Lessons learned from human HIV vaccine trials
AbstractPurpose of review
The ability to induce broadly neutralizing antibody (bNAb) responses is likely essential for development of a globally effective HIV vaccine. Unfortunately, human vaccine trials conducted to date have failed to elicit broad plasma neutralization of primary virus isolates. Despite this limitation, in-depth analysis of the vaccine-induced memory B-cell repertoire can provide valuable insights into the presence and function of subdominant B-cell responses, and identify initiation of antibody lineages that may be on a path towards development of neutralization breadth.Recent findings
Characterization of the functional capabilities of monoclonal antibodies isolated from a HIV-1 vaccine trial with modest efficacy has revealed mechanisms by which non-neutralizing antibodies are presumed to have mediated protection.

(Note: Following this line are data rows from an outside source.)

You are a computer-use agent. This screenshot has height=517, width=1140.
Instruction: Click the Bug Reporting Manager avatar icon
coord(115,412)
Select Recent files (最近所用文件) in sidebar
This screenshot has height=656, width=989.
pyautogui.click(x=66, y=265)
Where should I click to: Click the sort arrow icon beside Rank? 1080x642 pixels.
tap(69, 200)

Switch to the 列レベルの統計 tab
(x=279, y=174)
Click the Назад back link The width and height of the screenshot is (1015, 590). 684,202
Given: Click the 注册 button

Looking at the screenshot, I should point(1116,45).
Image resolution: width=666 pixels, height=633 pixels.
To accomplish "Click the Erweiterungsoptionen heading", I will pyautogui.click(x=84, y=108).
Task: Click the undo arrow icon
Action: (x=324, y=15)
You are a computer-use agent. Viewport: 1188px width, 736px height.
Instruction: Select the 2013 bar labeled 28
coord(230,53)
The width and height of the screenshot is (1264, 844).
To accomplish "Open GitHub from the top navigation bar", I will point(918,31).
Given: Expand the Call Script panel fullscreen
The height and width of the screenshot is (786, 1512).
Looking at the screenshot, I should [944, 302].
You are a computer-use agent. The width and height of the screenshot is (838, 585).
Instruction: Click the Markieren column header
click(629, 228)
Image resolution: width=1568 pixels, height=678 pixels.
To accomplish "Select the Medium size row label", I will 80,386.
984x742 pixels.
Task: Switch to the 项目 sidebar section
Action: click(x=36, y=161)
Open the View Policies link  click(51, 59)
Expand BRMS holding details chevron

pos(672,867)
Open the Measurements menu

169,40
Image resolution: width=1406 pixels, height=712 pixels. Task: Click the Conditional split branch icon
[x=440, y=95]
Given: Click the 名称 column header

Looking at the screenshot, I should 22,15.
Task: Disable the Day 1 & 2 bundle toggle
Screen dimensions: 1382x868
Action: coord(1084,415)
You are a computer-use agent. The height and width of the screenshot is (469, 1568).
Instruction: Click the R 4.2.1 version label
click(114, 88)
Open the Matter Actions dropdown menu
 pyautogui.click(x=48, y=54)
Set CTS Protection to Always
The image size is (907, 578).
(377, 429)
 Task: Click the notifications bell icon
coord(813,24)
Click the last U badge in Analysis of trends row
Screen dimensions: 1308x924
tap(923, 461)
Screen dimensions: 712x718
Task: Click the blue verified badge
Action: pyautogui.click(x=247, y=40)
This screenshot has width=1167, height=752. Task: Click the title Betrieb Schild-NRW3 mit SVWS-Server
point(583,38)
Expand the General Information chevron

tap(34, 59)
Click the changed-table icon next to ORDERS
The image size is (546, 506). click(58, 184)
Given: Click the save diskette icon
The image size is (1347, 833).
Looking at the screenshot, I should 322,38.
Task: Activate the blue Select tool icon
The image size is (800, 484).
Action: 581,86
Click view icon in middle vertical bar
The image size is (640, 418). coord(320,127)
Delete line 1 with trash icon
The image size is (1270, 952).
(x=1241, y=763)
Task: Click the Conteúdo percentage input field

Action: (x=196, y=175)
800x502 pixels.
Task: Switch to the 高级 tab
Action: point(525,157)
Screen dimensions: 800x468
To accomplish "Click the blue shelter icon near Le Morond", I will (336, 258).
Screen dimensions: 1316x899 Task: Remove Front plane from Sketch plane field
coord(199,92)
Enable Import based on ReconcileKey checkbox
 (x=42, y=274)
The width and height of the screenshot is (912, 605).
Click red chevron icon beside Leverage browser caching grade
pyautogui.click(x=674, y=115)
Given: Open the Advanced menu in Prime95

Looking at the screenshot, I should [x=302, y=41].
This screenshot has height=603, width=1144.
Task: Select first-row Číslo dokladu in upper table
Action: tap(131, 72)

In addition, B-cell repertoire analysis has demonstrated that vaccine boosts shifted the HIV-specific B-cell repertoire, expanding pools of cells with long third heavy chain complementarity determining regions – a characteristic of some bNAb lineages.Summary
Detailed analysis of memory B-cell repertoires and evaluating the effector functions of isolated monoclonal antibodies expands what we can learn from human vaccine trails, and may provide knowledge that can enable rational design of novel approaches to drive maturation of subdominant disfavored bNAb lineages.